Let’s examine this.  First, because you know how much I value scientific research, let’s look at the data.  It is clear and compelling–and ignored.  None of it supports the theory that competition leads to better learning or schools.  In fact, research on motivation points to the exact opposite.  For complex tasks involving creative problem solving applications, competition and rewards actually lead to poorer performance.

For complex thinking tasks, bigger carrots and sharper sticks are counter productive.  But don’t take my word for it.  Look up Alfie Kohn and his book, “Punished by Rewards,” Carol Dweck and her book “Mindset: The New Psychology of Success,” or Dan Pink, and his fascinating on line TED talk or his book, “Drive: The Surprising Truth About What Motivates Us.”

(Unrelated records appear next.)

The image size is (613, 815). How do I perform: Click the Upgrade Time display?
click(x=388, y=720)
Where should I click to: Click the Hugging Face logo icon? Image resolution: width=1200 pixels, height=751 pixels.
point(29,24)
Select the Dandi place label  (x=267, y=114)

I’m not making this up.  Look at the research.  Yet because a culture of competition has been hardwired into our cultural DNA, the results and conclusions of thousands of scientific studies and decades worth of research continue to be ignored.

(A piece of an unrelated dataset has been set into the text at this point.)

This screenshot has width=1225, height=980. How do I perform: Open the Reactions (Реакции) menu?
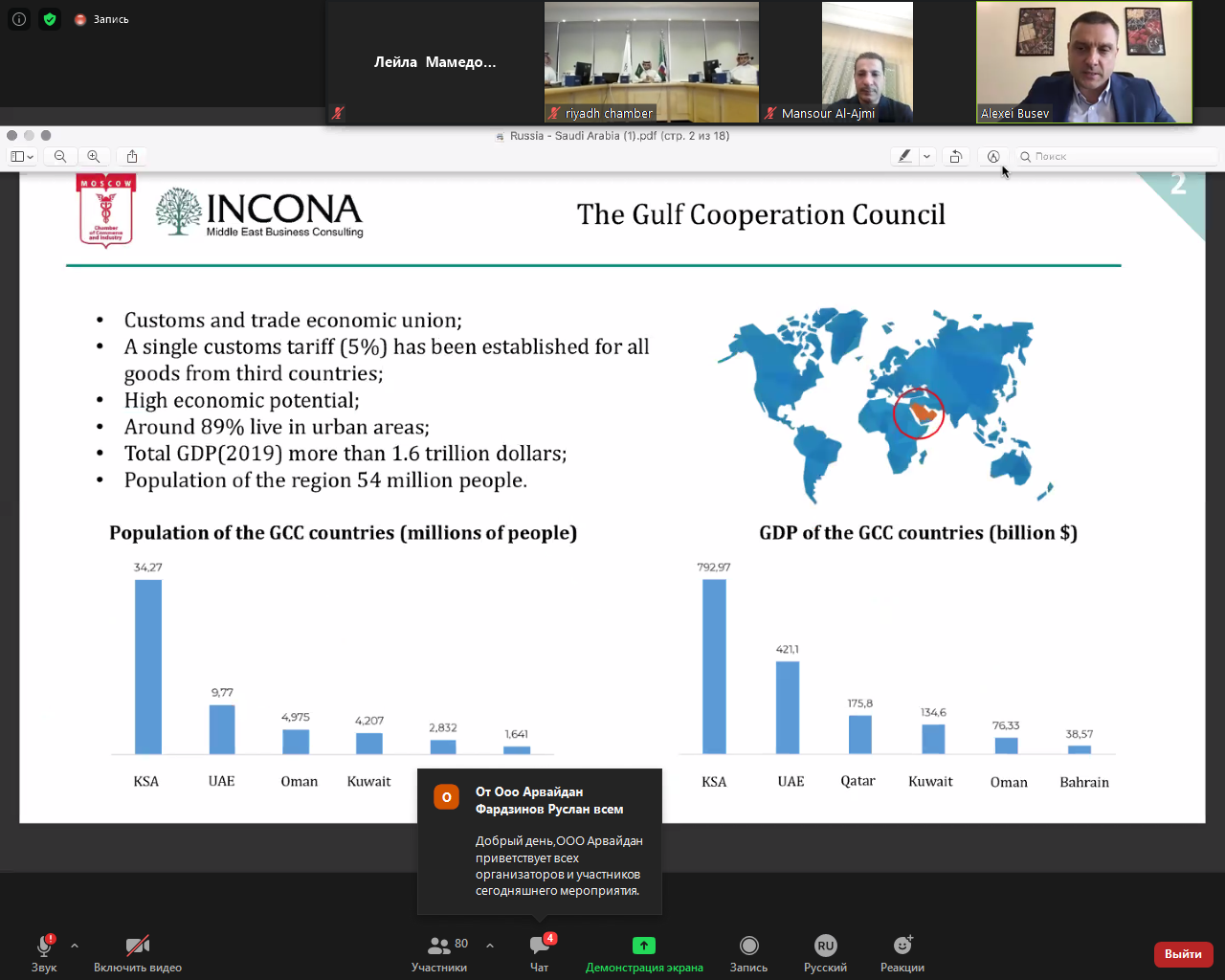coord(902,946)
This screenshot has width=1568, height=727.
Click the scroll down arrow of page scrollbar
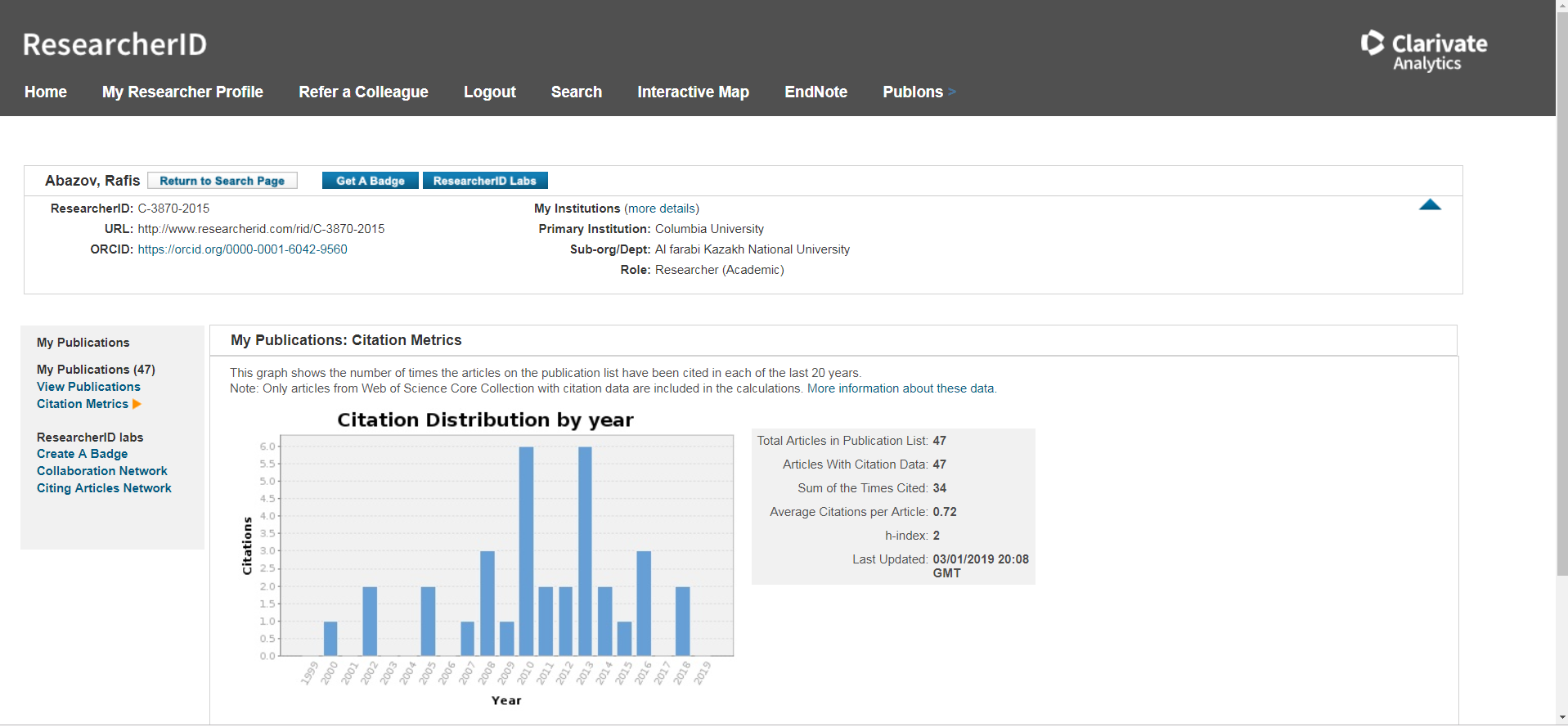tap(1561, 718)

You want the bottom line?  Here it is.  Schools are not businesses. Kids are not widgets or market share or profit, and we should not be competing for them like chips in a poker game.

They are dynamic minds and restless spirits and bundles of endless possibilities. They are not raw materials.  They are not pruned, manufactured, or produced.  And we cannot reject them at the door like raw material if they are flawed.

Thinking competition is the best path to excellence is a shallow relic of the 20th century factory economic model where compliance was valued above all else—where success depended upon obedient and mindless factory workers who kept their heads down, did what they were told, and didn’t ask questions because doing so slowed down productivity.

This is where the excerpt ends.